Top of Passage provided

Friday, May 07, 2004
Tonight on Extension 720, Milt discusses Cheryl Reed's book Unveiled: The Hidden Lives of Nuns with the author and two women religious. More information on this and other programs is available at our monthly program guide. You can listen to the program from 9 to 11 p.m. central time.
DR. KRAUTHAMMER IS IN AND JUSTIFIABLY ALARMED...over the psychosexual side of the Abu Ghraib scandal. But, in fact, it doesn't take a "trained psychiatrist" to perceive the gross offense to Arab culture that was scored by our frolicksome military prison guards.
BEHIND THE CALLS FOR RUMSFELD'S RESIGNATION. We think that the anonymous editorialist at the Wall Street Journal has got this one exactly right: Fire the head of DOD and throw away the election!!

Bottom of Passage provided
Top of Source information

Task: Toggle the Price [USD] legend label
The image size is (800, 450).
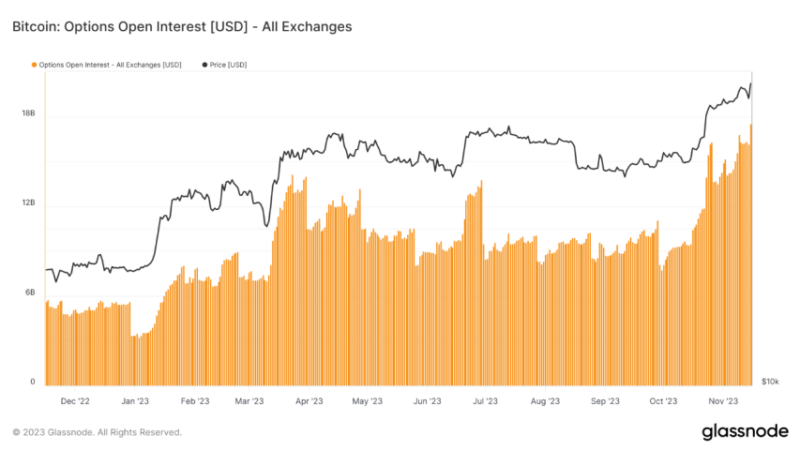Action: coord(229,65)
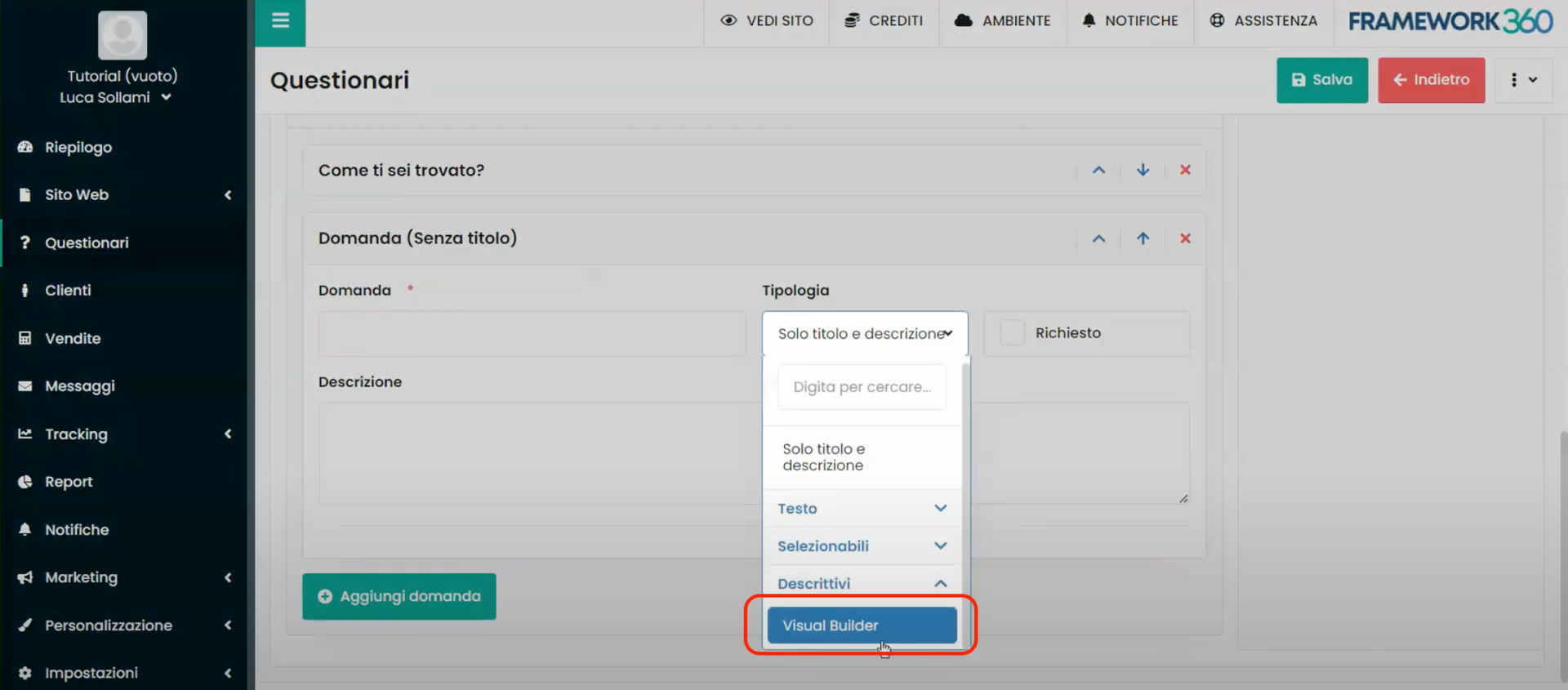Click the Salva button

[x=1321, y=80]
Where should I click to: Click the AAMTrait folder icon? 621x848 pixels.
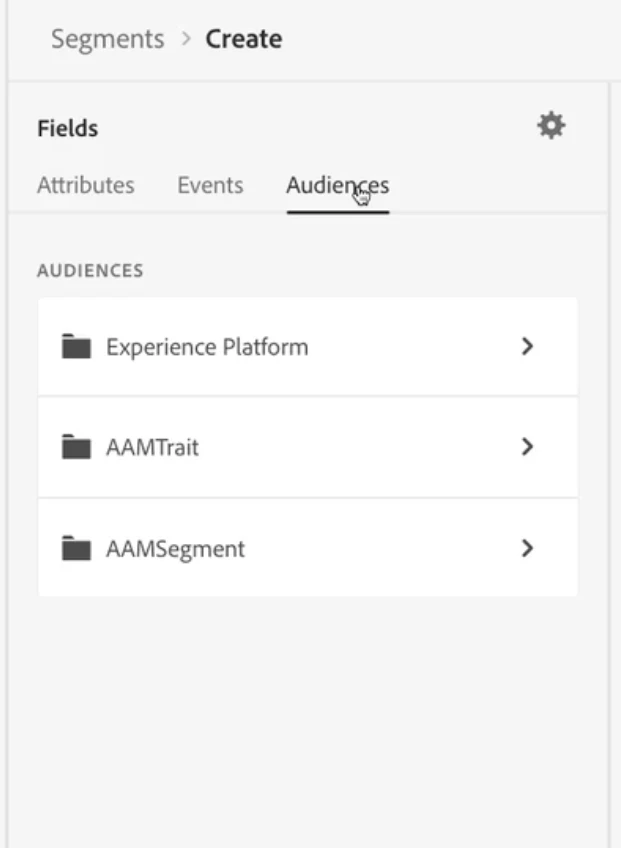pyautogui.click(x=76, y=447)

Bottom of Source information

| Questions |
**A)** According to the blog post, during what hours can listeners hear the Extension 720 program?
**B)** Echo a passage from the blog post, starting at the words "BEHIND THE CALLS" and ending after the words "away the election!!".
**C)** Render this sentence from the blog post in Spanish: "More information on this and other programs is available at our monthly program guide."
Rely on the blog post alone for what comes next.

| Answers to the tasks |
**A)** From 9 to 11 p.m. central time.

**B)**
BEHIND THE CALLS FOR RUMSFELD'S RESIGNATION. We think that the anonymous editorialist at the Wall Street Journal has got this one exactly right: Fire the head of DOD and throw away the election!!

**C)** Hay más información sobre este y otros programas en nuestra guía mensual de programación.